*REQUIREMENT*: Reproduce the records below without any change, starting at the line that contains "I will 562,23." and ending at the last line of the records.

--- START ENTRIES PROVIDED ---

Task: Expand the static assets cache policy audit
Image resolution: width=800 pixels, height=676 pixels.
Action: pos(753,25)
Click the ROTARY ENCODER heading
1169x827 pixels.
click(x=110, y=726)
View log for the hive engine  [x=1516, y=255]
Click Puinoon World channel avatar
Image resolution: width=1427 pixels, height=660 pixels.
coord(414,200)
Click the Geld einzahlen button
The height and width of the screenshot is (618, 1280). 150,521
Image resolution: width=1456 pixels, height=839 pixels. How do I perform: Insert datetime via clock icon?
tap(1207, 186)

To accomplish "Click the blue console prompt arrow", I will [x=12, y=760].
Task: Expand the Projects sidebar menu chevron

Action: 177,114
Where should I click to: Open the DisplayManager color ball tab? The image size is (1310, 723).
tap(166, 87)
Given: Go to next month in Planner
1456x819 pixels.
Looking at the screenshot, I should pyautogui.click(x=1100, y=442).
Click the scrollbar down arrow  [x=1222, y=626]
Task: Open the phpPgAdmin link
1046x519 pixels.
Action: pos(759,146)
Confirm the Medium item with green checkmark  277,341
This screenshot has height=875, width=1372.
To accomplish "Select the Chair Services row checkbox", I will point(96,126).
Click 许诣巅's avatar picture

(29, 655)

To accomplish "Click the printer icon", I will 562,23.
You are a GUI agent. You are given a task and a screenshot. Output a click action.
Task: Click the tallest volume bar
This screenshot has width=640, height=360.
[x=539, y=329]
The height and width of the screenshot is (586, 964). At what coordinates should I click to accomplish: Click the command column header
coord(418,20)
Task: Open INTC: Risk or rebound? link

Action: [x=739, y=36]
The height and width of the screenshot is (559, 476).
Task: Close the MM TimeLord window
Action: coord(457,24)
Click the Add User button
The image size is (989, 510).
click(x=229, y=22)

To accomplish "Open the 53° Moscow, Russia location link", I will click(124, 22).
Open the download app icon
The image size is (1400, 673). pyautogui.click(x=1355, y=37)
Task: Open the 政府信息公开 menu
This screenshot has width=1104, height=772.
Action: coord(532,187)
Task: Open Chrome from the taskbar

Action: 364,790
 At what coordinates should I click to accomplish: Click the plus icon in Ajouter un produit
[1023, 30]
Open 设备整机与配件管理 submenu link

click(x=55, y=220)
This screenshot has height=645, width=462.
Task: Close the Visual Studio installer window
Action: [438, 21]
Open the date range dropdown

--- END ENTRIES PROVIDED ---

*OUTPUT BELOW*:
To accomplish "Click the printer icon", I will 562,23.
You are a GUI agent. You are given a task and a screenshot. Output a click action.
Task: Click the tallest volume bar
This screenshot has width=640, height=360.
[x=539, y=329]
The height and width of the screenshot is (586, 964). At what coordinates should I click to accomplish: Click the command column header
coord(418,20)
Task: Open INTC: Risk or rebound? link

Action: [x=739, y=36]
The height and width of the screenshot is (559, 476).
Task: Close the MM TimeLord window
Action: coord(457,24)
Click the Add User button
The image size is (989, 510).
click(x=229, y=22)

To accomplish "Open the 53° Moscow, Russia location link", I will click(124, 22).
Open the download app icon
The image size is (1400, 673). pyautogui.click(x=1355, y=37)
Task: Open the 政府信息公开 menu
This screenshot has width=1104, height=772.
Action: coord(532,187)
Task: Open Chrome from the taskbar

Action: 364,790
 At what coordinates should I click to accomplish: Click the plus icon in Ajouter un produit
[1023, 30]
Open 设备整机与配件管理 submenu link

click(x=55, y=220)
This screenshot has height=645, width=462.
Task: Close the Visual Studio installer window
Action: [438, 21]
Open the date range dropdown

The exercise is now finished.